More Than Words: Facing an Unseen Disability With Hope
Communication - the ability to comprehend or express oneself, is fundamental to everyone. But what if one day, your ability to process verbal information is compromised? If you could no longer say the words you want to?
This could happen to someone with aphasia.
Aphasia is an impairment of language caused by damage to the brain. It can affect a person’s ability to speak, write or understand words. People with aphasia may confuse words that sound similar or have a related meaning. For example, when you say, 'I got a new cat,' they could interpret it as 'I got a new dog.'
Its severity varies based on the extent of the brain damage, and it’s a disability that cannot be seen. One could be standing next to a person with aphasia and not recognise their struggle with this disability.
More than 2,500 individuals are diagnosed with aphasia in Singapore annually.
59-year-old Anthony Choon is one such person. After undergoing surgery for a brain tumour in 2022, Anthony realised he could not speak the words that used to flow effortlessly. He couldn’t even ask the nurse for coffee or state his own name.
Persons with aphasia face challenges because of their communication difficulties. Speech therapy is one of the recommended treatments. Evelyn Khoo, a speech therapist, realised that more needed to be done to help these individuals after an encounter with one of her patients.
“We went out to order food, and he got stuck while trying to order. The store owner couldn’t understand him and was a little impatient. I could see the helplessness in my patient’s eyes,” shares Evelyn.
Seeing him paralysed with fear, Evelyn stepped in to help. She realised that her work needed to extend beyond the clinic.
It is crucial for people to understand what aphasia is and show more patience towards someone grappling with this unseen disability. Living with aphasia is not just about the frustration of not being understood, but it can also lead to psychological impacts such as changes in identity and social isolation.
“Imagine if you lost the ability to speak your first language fluently. It really impacts a person’s identity and confidence. Many of them start to socially isolate because they don’t feel like they are the person they used to be,” shares Evelyn.
This inspired Evelyn to start Aphasia SG, a non-profit organisation that provides support to persons with aphasia and their caregivers to alleviate them from this isolation.
The organisation is run by a dedicated team of volunteers.

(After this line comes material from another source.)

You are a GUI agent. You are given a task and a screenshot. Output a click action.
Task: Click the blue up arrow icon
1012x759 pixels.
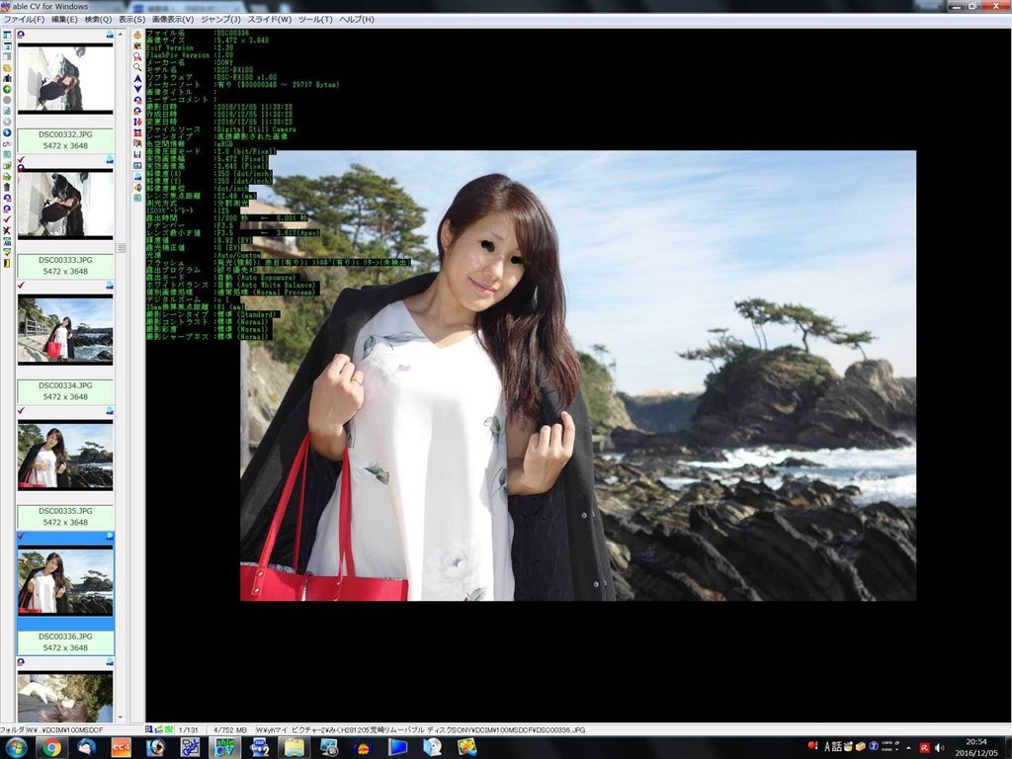137,78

Through Aphasia SG, Evelyn hopes those impacted can find a community that empathises with them, fostering an environment free from judgement and fear.

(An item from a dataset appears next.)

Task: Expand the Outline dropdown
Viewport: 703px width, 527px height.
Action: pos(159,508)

“I think it’s important for there to be a support network for people who need support,” says Evelyn, “I hope that anyone who has aphasia knows that there is a community that they can seek support from.”
Anthony learned about Aphasia SG through his speech therapist and has found joy in being an active participant in their community events. These events include the virtual Aphasia SG Choir and Games and Craft Night, as well as the bi-monthly in-person Chit Chat Cafe, bringing together persons with aphasia, their caregivers and volunteers.
“Volunteers are the heartbeat of the organisation. They support the conversation around aphasia,” says Evelyn.
These volunteers come from all walks of life. While some have experience in speech therapy, there are also students eager to grasp a deeper understanding of aphasia. What unites them is their desire to bridge the gap between persons with aphasia and society.
Anthony is glad to have a community that understands him.
“I feel this community understands each other, and it motivates us to stay strong,” says Anthony.